▸ TEKST ŹRÓDŁOWY
▼▼▼
Dolina Biebrzy- raj na podlaskiej ziemi.

, Paulina P
Miniaturowa mapa z zaznaczeniem

I DZIEŃ:

Do Goniądza przyjechaliśmy ok. godz. 8:00. Przy kościele czekał na nas Pan Artur, u którego wynajęliśmy domek. Zastanawiacie się pewnie dlaczego akurat przy kościele 🙂 Otóż jest to największy budynek w tym uroczym miasteczku i nie ważne, z której strony Goniądza byście jechali, to i tak rzuci się Wam w oczy (mapy są zbędne;] ).

Dom był naprawdę uroczy. Od samego przekroczenia progu poczułam się jak u siebie. Do naszej dyspozycji był domek z salonem, 4 sypialniami z łazienkami i kuchnia, podwórko z miejscem na ognisko i grilla, a także rowery. Mieliśmy 2h czasu dla siebie. Zjedliśmy pyszne śniadanie- Pan Artur zatroszczył się o nas 😉 poczęstował świeżym miodem i swoiskim twarogiem mmm... smak dzieciństwa! Spokojnie się rozpakowaliśmy i poszliśmy do pobliskiego sklepu (100m od domu).

O godz. 10:00 udaliśmy się na spływ rzeką Biebrzą 🙂 Nie mogłam się już doczekać, aż wejdę do kajaka i będę mogła w końcu się zrelaksować. Oczywiście wszystko ustaliliśmy tydzień wcześniej, co i jak, ze spływem. Zdecydowaliśmy się na trasę Dolistowo- Osowiec (24km). Naprawdę warto!!! Cena przystępna, a wrażenia nie do opisania🙂 Kocham wodę, więc taka forma wypoczynku najbardziej mi odpowiada. Przy okazji udało mi się zobaczyć dość niespotykane gatunki ptaków, np. kulik wielki, rybitwa białoskrzydła, o czym dowiedziałam się dopiero po 3 godzinach, gdy dotarliśmy do Osowca.
▲▲▲
Wypisz w całości powyższą relację z Doliny Biebrzy, słowo w słowo i bez żadnych zmian.

▸ PRZEKAZANE WPISY
▼▼▼
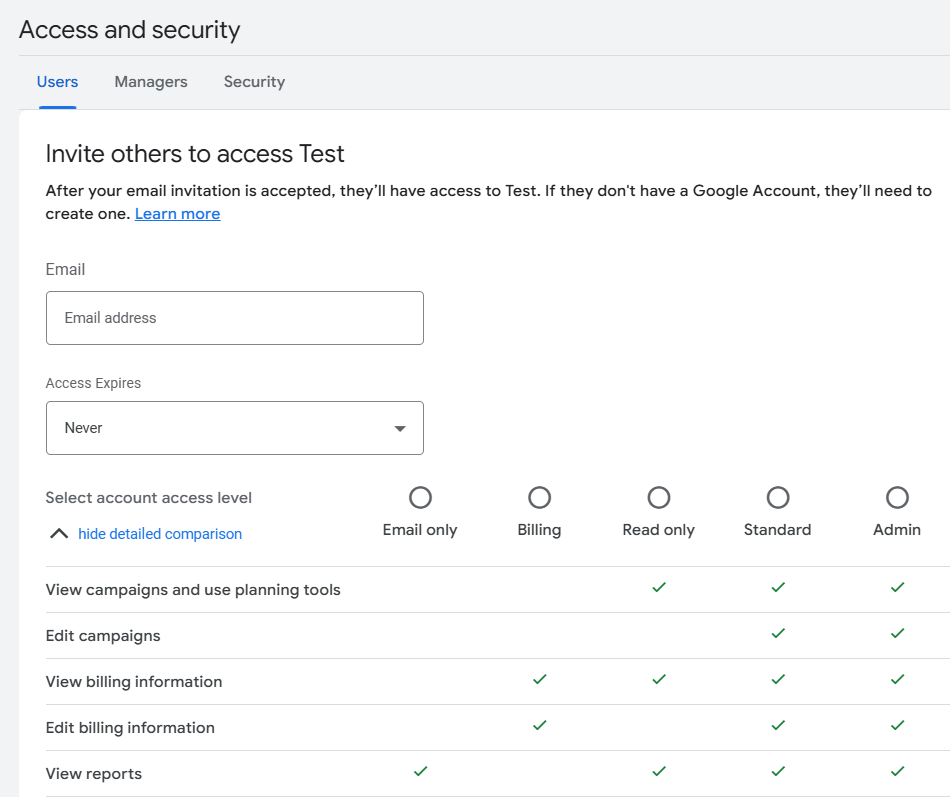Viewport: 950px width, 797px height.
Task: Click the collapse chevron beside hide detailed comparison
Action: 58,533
▲▲▲
▼▼▼
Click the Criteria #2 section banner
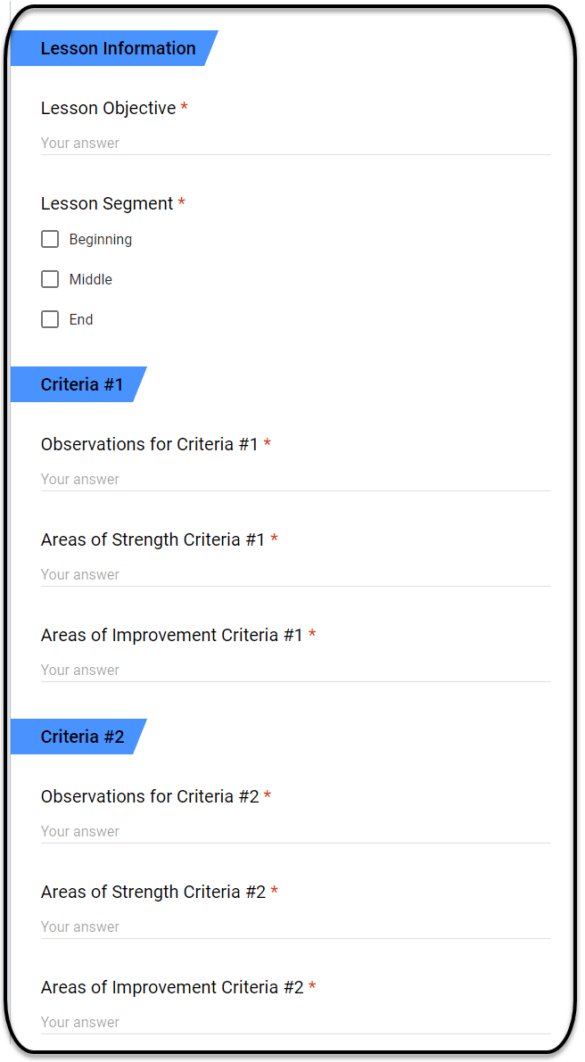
▲▲▲
▸ ODPOWIEDŹ PISEMNA
Dolina Biebrzy- raj na podlaskiej ziemi.

, Paulina P
Miniaturowa mapa z zaznaczeniem

I DZIEŃ:

Do Goniądza przyjechaliśmy ok. godz. 8:00. Przy kościele czekał na nas Pan Artur, u którego wynajęliśmy domek. Zastanawiacie się pewnie dlaczego akurat przy kościele 🙂 Otóż jest to największy budynek w tym uroczym miasteczku i nie ważne, z której strony Goniądza byście jechali, to i tak rzuci się Wam w oczy (mapy są zbędne;] ).

Dom był naprawdę uroczy. Od samego przekroczenia progu poczułam się jak u siebie. Do naszej dyspozycji był domek z salonem, 4 sypialniami z łazienkami i kuchnia, podwórko z miejscem na ognisko i grilla, a także rowery. Mieliśmy 2h czasu dla siebie. Zjedliśmy pyszne śniadanie- Pan Artur zatroszczył się o nas 😉 poczęstował świeżym miodem i swoiskim twarogiem mmm... smak dzieciństwa! Spokojnie się rozpakowaliśmy i poszliśmy do pobliskiego sklepu (100m od domu).

O godz. 10:00 udaliśmy się na spływ rzeką Biebrzą 🙂 Nie mogłam się już doczekać, aż wejdę do kajaka i będę mogła w końcu się zrelaksować. Oczywiście wszystko ustaliliśmy tydzień wcześniej, co i jak, ze spływem. Zdecydowaliśmy się na trasę Dolistowo- Osowiec (24km). Naprawdę warto!!! Cena przystępna, a wrażenia nie do opisania🙂 Kocham wodę, więc taka forma wypoczynku najbardziej mi odpowiada. Przy okazji udało mi się zobaczyć dość niespotykane gatunki ptaków, np. kulik wielki, rybitwa białoskrzydła, o czym dowiedziałam się dopiero po 3 godzinach, gdy dotarliśmy do Osowca.